Langit dalam al-Qur’an adalah kata yang sering di sebut dengan bentuk tunggal samaa’, misalnya inna fii khalqis samaa’i wal ardhi atau bentuk jama’ samawaat, misalnya sab’a samawaat. Terdapat ayat yang menyebutkan tentang tujuh langit dan tujuh bumi (QS. 65: 12), atau  tujuh langit yang bertumpuk-tumpuk (QS. 67: 3), atau kata langit yang dipergunakan untuk menggambarkan lapisan-lapisan atmosfir bumi (QS. 2: 29), (QS. 30: 48). Namun yang dimaksudkan Mi’raj bukanlah sekedar perjalanan ke angkasa bumi melewati lapisan-lapisan atmosfir, sebab jika manusia berpijak dari bumi ke angkasa menembus bintang-bintang sejauh apapun sesungguhnya dia masih berada pada langit pertama, yaitu langit dunia (QS. 67: 5), padahal Allah menciptakan tujuh langit. Lalu dimanakah langit kedua sampai langit ke tujuh berada?. Jika kita memahami dengan seksama (QS. 52: 38), (QS. 72: 8), (QS. 78: 18-19) akan kita dapatkan gambaran bahwa ketujuh langit tersebut letaknya berdampingan akan tetapi tidak bisa ditembus karena perbedaan dimensi.

Tujuh langit tersebut adalah tujuh alam hidup berdampingan dengan perbedaan dimensional.

Langit pertama adalah ruang tiga dimensi, punya luas dan ketebalan, di huni oleh manusia. Bumi, planet, tata suya, matahari, bintang-bintang, galaksi dan segala susunan putaran yang kita saksikan adalah pada langit pertama atau langit dunia.

Langit kedua adalah ruang yang berdimensi empat, dihuni oleh bangsa jin dan makhluk yang berdimensi empat lainnya. Langit kedua tersusun atas langit pertama dan kedua.

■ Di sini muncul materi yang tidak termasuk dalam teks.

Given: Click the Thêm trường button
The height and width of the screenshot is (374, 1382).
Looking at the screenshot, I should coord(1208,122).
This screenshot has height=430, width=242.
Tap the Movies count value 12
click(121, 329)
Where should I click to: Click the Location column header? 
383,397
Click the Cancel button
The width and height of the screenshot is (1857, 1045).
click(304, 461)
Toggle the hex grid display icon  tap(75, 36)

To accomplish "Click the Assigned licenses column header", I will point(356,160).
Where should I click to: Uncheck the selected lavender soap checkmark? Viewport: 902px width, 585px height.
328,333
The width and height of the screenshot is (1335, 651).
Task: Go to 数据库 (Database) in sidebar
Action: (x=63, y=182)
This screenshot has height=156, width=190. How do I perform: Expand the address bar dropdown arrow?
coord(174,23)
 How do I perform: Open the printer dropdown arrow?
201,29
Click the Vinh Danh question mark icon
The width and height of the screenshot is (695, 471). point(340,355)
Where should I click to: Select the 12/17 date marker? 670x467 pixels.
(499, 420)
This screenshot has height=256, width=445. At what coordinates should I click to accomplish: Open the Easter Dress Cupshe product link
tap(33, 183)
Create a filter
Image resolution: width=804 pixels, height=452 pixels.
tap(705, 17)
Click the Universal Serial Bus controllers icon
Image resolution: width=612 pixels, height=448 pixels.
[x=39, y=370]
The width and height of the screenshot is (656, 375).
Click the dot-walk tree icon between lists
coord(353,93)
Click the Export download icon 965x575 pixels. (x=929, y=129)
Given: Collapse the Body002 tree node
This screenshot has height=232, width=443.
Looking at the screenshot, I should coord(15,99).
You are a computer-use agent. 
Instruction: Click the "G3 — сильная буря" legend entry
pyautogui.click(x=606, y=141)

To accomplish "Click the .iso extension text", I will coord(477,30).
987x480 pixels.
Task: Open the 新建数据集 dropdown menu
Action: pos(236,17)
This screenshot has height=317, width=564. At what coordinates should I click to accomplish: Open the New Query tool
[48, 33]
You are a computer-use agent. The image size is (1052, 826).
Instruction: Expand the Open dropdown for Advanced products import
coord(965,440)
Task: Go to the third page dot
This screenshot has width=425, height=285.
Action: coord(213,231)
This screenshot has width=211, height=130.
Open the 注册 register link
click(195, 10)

Langit ketiga adalah ruang berdimensi lima yang di dalamnya dihuni oleh arwah orang-orang yang sudah meninggal. Langit ketiga tersusun atas langit pertama, kedua, dan ketiga.

Langit keempat sampai ke tujuh memiliki gambaran yang sama, tersusun dari langit-langit sebelumnya, dan dari langit-langit sebelumnya, begitu seterusnya hingga langit ke tujuh yang memiliki ruang berdimensi sembilan. Rasulullah melakukan perjalanan sampai langit ke tujuh yang mempunyai ruang berdimensi sembilan. Ruang yang lebih tinggi dimensinya mengandung di dalamnya dimensi-dimensi yang ada di bawahnya, sebagamana di dalam volume yang berdimensi tiga di dalamnya terkandung luas yang berdimensi dua. Luas berdimensi dua terdiri atas jajaran garis-garis, dan garis-garis terdiri dari jajaran titik-titik.

Karena telah berada pada dimensi yang paling tinggi, maka Rasulullah menyaksikan dengan jelas segala tata peradaban yang berada mulai langit pertama sampai langit ke tujuh. Itulah yang menyebabkan Rasulullah dapat membaca masa lalu dan masa yang akan datang, karena Rasulullah telah mencapai perjalanan di luar lingkar ruang dan waktu yang ada pada langit pertama atau langit dunia. Semua yang ada pada lingkar langit pertama sampai langit keenam sudah terangkum ketika Rasulullah sampai pada langit ke tujuh yang berdimensi sembilan. Wallahu a’lam bissawab.